Anne Döring: »Time goes by like a roaring lion«
Philipp Hartmann’s filmic essay Die Zeit vergeht wie ein brüllender Löwe (2014) is a philosopheme in its own right, insofar as it selects a genuinely philosophical category – time – as a central theme to be explored through cinematic means. A philosophical inquiry into the film should thus not simply raise the question of ›time‹ and dispute it, but rather consider the philosophical functionality of Hartmann’s filmic essay as such. It will be argued that the film maintains a special relationship to the viewer through aesthetic means, in which the ›real‹ is negatively exposed.

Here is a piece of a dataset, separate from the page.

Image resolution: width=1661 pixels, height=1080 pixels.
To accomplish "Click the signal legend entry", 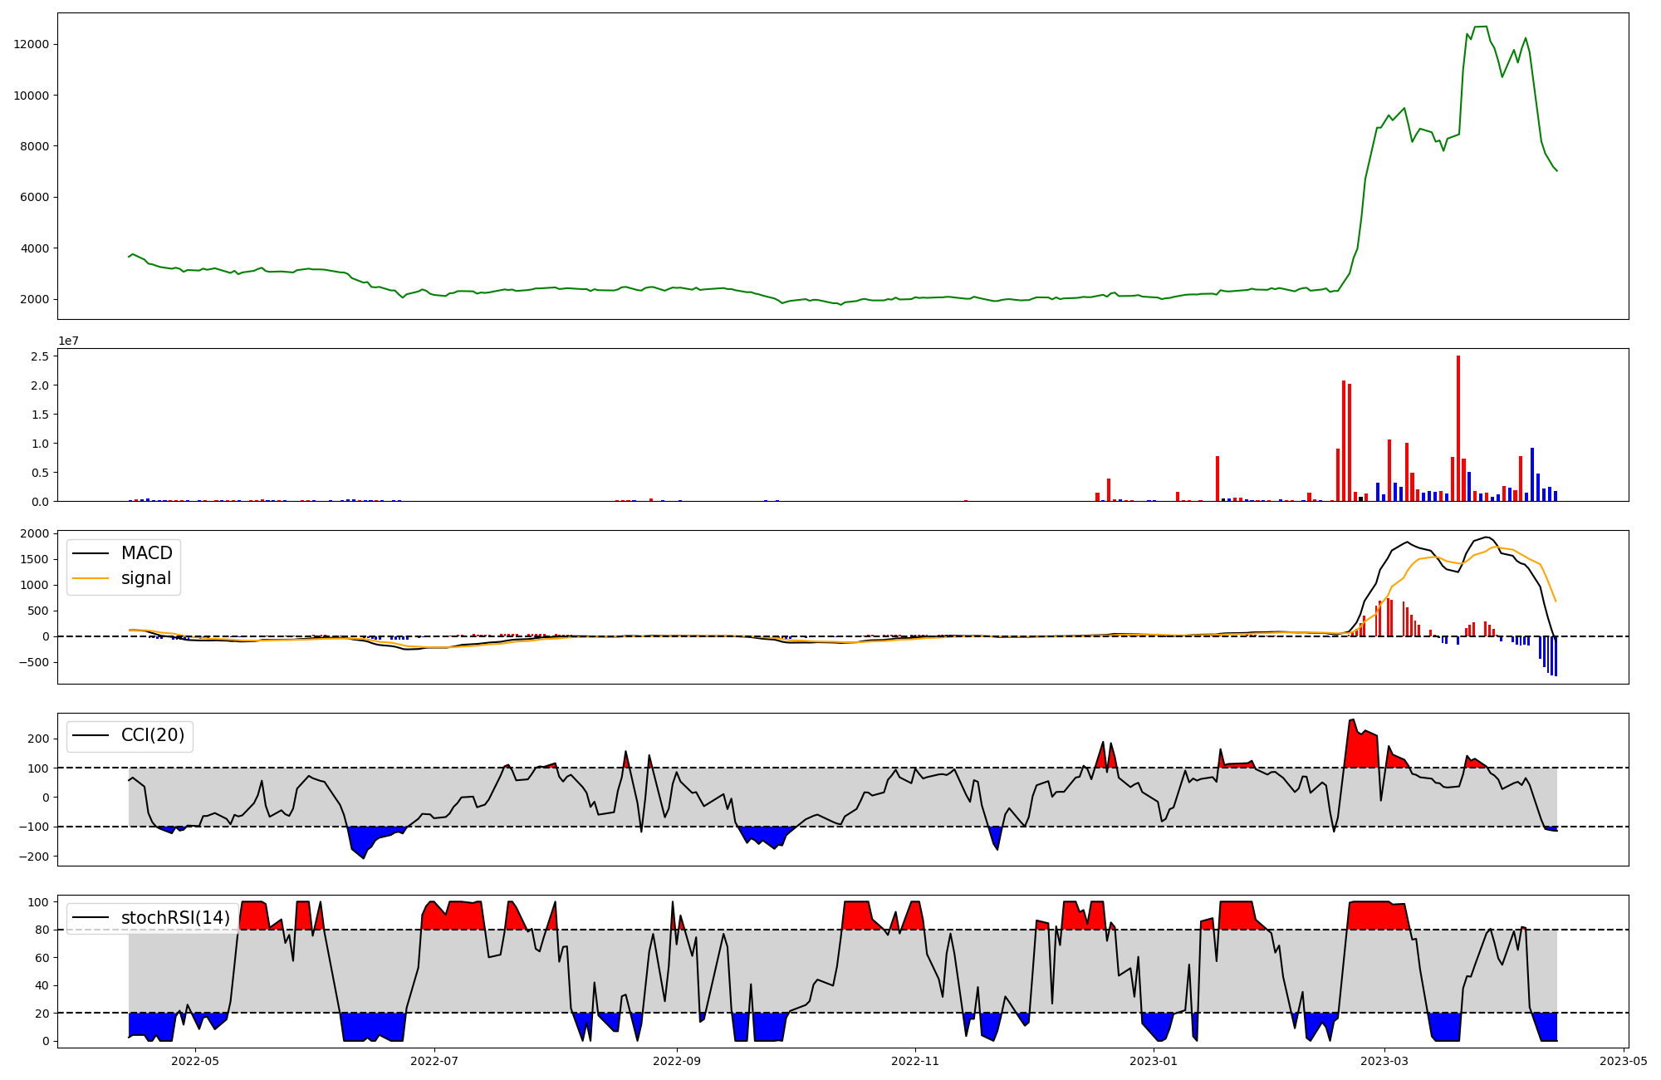I will (145, 578).

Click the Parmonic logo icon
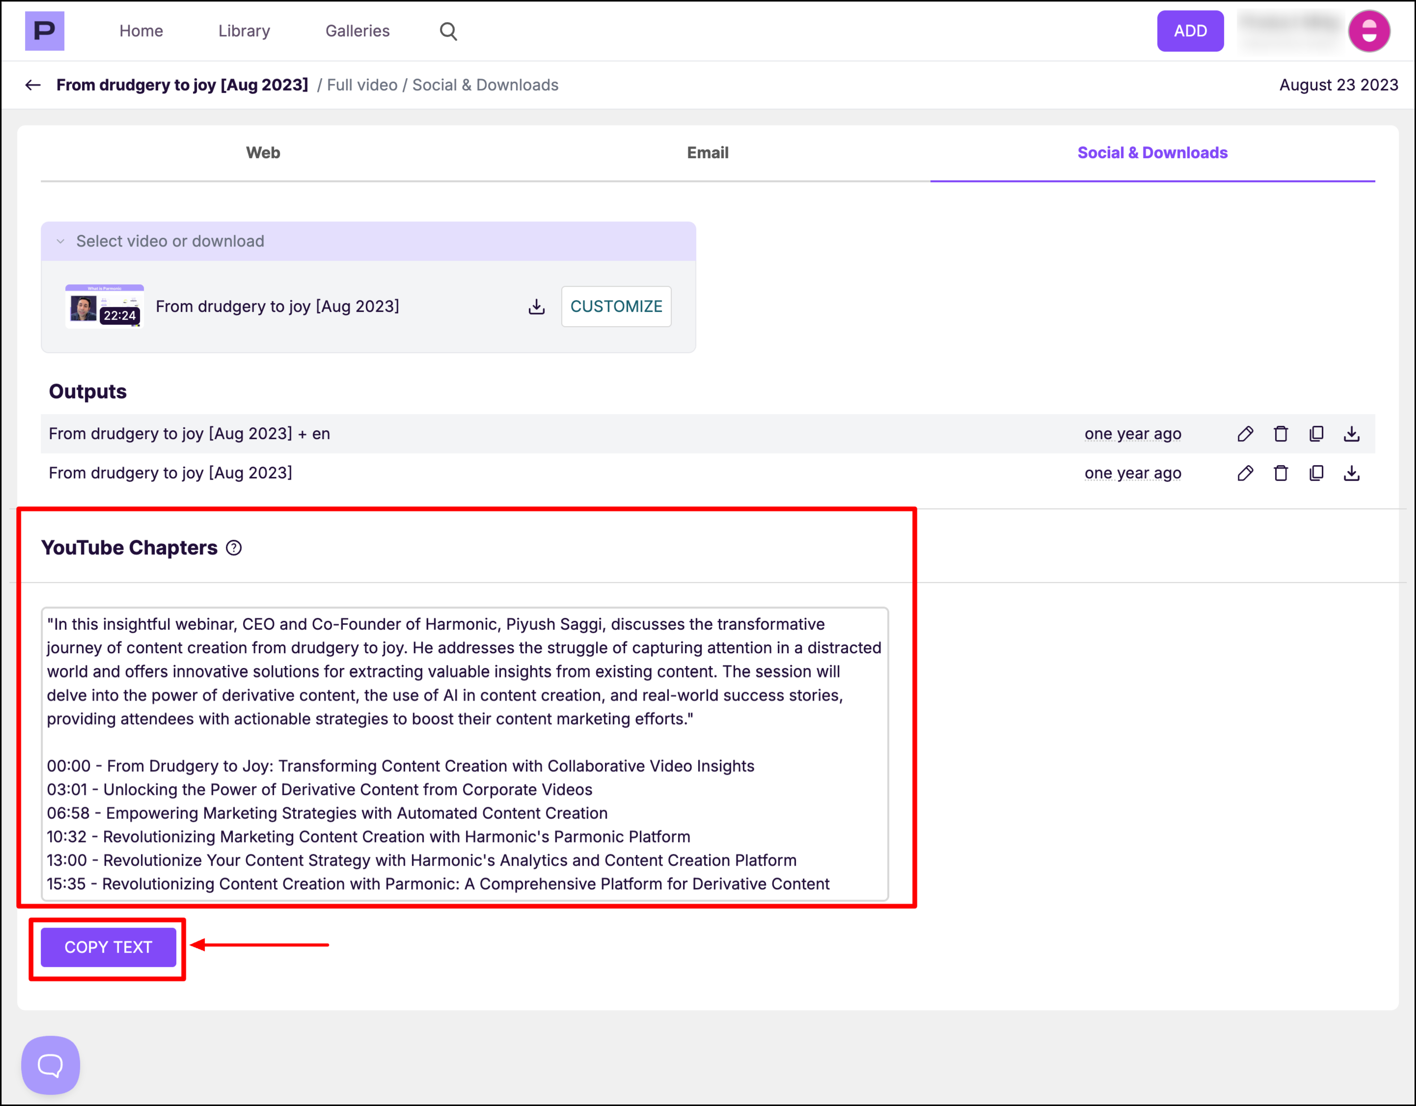45,30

To this end, the talk will examine how oppositional pairs such as art/reality or sign/thing in Hartmann’s film are constantly entering into productive contradictions in a recursive movement. For instance, the running time of the film ( min) stands as a tangible miniature of a self-proclaimed theme. In a similar way, the movie refuses any distinctly factual or fictional ›pact‹ of reception as staged miniatures charge the documentary material (or vice versa?) at all times. The talk thus argues that Hartmann presents the viewer with an irritating hybrid of (conventional) mimetic micro narratives, intimate self-narration and documentary. Here, media-specific means such as light, sound, layouts, or camera work for the most part take on a seemingly unpretentious, ›authentic‹, even ›homemade‹ character (atmospheres, raw sounds from the set, etc.) only to give way to highly artificial and/or consciously technology-intensive editing and (post-)production, resulting in yet another relationship of tension.